┌────────
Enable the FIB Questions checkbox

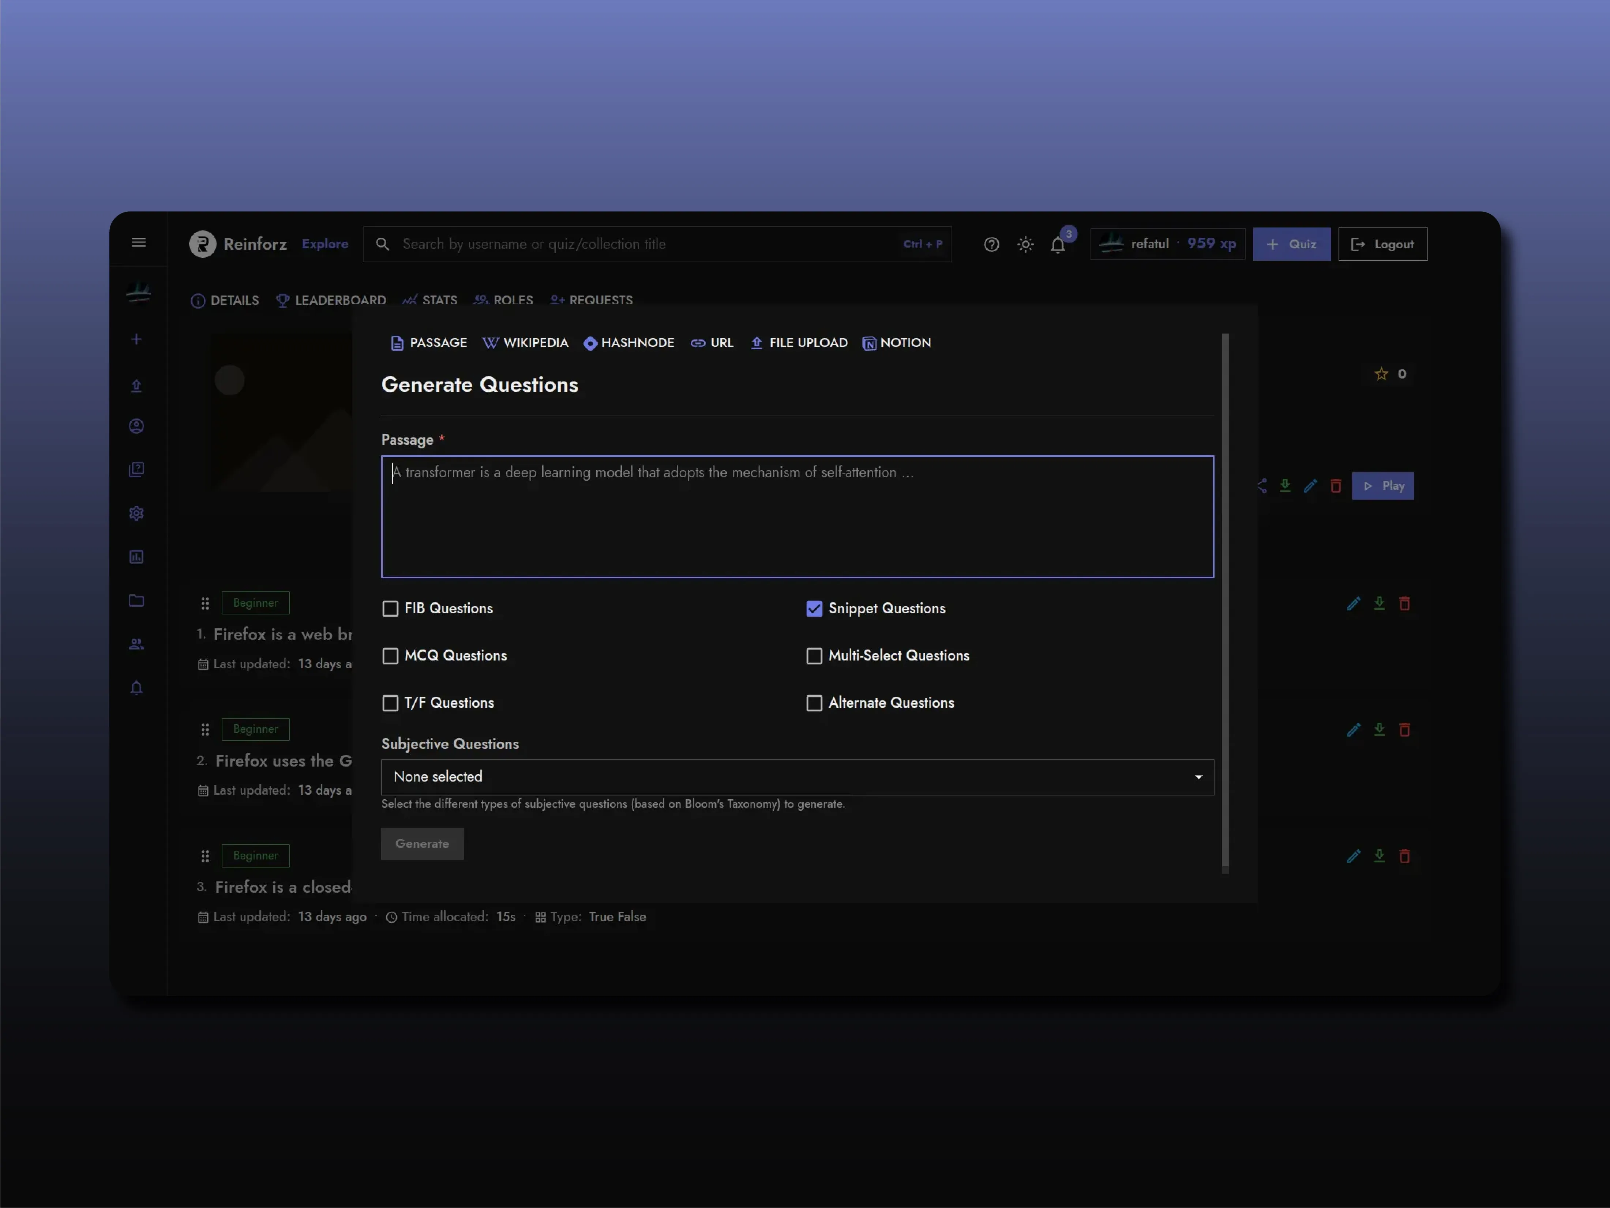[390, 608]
└────────
┌────────
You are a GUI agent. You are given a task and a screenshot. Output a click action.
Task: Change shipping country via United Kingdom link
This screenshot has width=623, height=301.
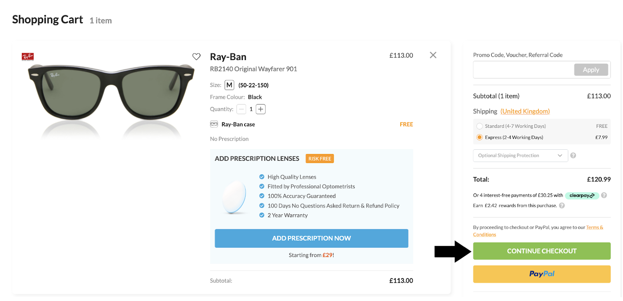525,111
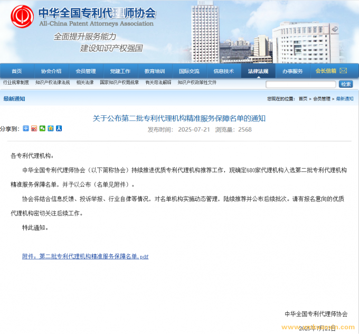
└────────
* **Problem**: List each line in the listing above that contains the word "screenshot".

* **Solution to the exercise**:
You are a GUI agent. You are given a task and a screenshot. Output a click action.
This screenshot has width=623, height=301.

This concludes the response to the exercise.